Those were just a few of the adjectives used to describe 2017’s Consumer Electronics Show (CES), which showcased all kinds of new technology. This year, gadgets and gizmos included wall-sized televisions that are as thin as house keys, computers that scan 2D and 3D objects, and beds that read biometric clues to warm your feet and reduce snoring. Here are a few notable trends that captured media attention:
Smart cars. Black Enterprise reported, “If there was one, star attraction at CES this year, arguably it was vehicles…Artificial intelligence is the power behind the new crop of autonomous, assistive vehicles. These cars not only self-drive, they can read your emotions, make snap decisions in the presence of danger on the road, and can even tell you about the flora and fauna at your destination site.”
Smarter homes. CNET Magazine wrote, “For…years, we’ve been saying the “real” smart home is just around the corner. But at CES 2017, it finally felt more tangible than ever before…Whether it’s lighting, DVRs, refrigerators, robot vacuums, home security systems, phones, or cars – to name just a few – the list of stuff you’ll be able to interact with…is set to explode in the coming months. And with such networked integration now becoming the rule rather than the exception in major appliances…there’s no turning back.”
Even smarter routers. Popular Science liked a new Wi-Fi router that “…rather than protecting each of your devices individually…will use…software to protect up to 20 laptops, computers, tablets, or smartphones – and an unlimited number of IoT devices – in one fell swoop…You’ll be able to monitor…all devices connected to the router, through a smartphone app…You can even tell the router to turn off internet access to certain devices – or devices linked to a particular profile – at certain times.

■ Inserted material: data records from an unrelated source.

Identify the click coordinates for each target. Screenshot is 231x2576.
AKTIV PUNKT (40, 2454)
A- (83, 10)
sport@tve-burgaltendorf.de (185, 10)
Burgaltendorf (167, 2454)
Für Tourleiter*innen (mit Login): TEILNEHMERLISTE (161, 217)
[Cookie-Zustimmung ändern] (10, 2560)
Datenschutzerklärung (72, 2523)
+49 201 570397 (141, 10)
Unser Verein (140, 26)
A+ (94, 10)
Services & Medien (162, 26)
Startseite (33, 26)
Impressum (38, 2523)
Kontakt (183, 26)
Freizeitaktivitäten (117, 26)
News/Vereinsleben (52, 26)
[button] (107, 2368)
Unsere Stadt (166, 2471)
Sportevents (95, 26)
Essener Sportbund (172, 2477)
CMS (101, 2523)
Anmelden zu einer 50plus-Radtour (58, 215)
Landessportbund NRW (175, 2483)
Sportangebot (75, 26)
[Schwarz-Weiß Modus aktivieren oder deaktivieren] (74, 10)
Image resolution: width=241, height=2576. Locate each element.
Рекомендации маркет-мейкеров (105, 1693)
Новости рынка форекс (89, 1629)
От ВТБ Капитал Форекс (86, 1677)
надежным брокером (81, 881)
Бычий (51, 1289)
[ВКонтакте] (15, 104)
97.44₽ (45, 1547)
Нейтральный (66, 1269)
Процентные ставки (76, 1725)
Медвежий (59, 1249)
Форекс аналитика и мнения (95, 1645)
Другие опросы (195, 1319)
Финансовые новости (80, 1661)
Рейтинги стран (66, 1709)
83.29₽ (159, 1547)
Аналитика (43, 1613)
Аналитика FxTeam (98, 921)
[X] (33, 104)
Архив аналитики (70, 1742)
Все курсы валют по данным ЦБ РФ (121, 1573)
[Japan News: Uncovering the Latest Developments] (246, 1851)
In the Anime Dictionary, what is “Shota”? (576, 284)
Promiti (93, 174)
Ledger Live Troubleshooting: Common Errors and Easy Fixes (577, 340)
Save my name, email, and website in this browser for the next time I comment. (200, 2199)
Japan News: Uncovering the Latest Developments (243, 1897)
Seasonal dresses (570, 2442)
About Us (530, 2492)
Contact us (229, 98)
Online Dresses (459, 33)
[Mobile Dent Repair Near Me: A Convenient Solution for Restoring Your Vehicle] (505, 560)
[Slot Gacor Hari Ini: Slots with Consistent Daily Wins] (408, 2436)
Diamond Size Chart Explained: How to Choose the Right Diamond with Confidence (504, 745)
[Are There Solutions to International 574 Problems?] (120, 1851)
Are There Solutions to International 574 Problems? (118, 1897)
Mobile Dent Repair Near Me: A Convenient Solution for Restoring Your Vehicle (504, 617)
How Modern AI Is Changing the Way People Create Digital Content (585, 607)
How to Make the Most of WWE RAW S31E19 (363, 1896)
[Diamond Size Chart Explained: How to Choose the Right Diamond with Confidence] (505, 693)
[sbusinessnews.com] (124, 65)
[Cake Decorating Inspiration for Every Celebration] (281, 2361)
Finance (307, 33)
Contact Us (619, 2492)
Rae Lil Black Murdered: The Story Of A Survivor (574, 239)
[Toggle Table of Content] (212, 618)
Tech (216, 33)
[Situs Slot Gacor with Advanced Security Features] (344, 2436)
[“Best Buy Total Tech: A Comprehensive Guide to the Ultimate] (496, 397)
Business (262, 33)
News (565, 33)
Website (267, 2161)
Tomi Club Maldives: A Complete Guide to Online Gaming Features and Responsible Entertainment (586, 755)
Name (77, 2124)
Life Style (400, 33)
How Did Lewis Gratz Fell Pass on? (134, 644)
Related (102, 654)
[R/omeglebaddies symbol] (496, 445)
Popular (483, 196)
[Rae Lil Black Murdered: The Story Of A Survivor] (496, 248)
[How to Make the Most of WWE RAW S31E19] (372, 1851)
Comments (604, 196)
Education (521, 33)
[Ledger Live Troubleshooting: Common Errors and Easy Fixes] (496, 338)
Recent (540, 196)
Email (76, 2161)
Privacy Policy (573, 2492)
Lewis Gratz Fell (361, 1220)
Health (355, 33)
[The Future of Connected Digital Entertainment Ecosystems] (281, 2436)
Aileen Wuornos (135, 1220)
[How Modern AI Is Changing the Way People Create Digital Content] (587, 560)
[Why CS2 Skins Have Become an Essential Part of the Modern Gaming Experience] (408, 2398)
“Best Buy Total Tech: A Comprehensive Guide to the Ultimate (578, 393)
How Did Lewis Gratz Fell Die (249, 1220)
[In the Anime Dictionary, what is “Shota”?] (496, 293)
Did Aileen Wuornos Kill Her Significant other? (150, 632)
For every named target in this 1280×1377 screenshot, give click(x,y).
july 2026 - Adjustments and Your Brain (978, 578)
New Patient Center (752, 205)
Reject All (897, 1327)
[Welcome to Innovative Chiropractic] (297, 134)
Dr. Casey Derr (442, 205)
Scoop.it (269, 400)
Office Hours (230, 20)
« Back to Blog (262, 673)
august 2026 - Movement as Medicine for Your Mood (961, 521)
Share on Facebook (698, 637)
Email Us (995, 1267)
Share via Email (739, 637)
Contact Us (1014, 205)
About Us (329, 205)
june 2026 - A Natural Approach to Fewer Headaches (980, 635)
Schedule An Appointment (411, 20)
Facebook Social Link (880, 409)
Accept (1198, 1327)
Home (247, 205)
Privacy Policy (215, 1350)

So, you can make sure little Johnny isn’t up all night watching YouTube videos on any of his devices (except for his phone, maybe, but that’s your own dang fault for getting the kid a data plan).”
Of course, trends in technology are just one American story. Another trend, in some states, is the growing popularity of rural, sustainable, off-the-grid properties, according to NPR.
“Despite the remoteness of these homes, they’re not backwoods shacks with sagging metal roofs. Some… listings sell for more than $1 million if there’s a lot of land and if water rights are included. The one with the helicopter pad is a spiffy, two-story log home with a wraparound porch.”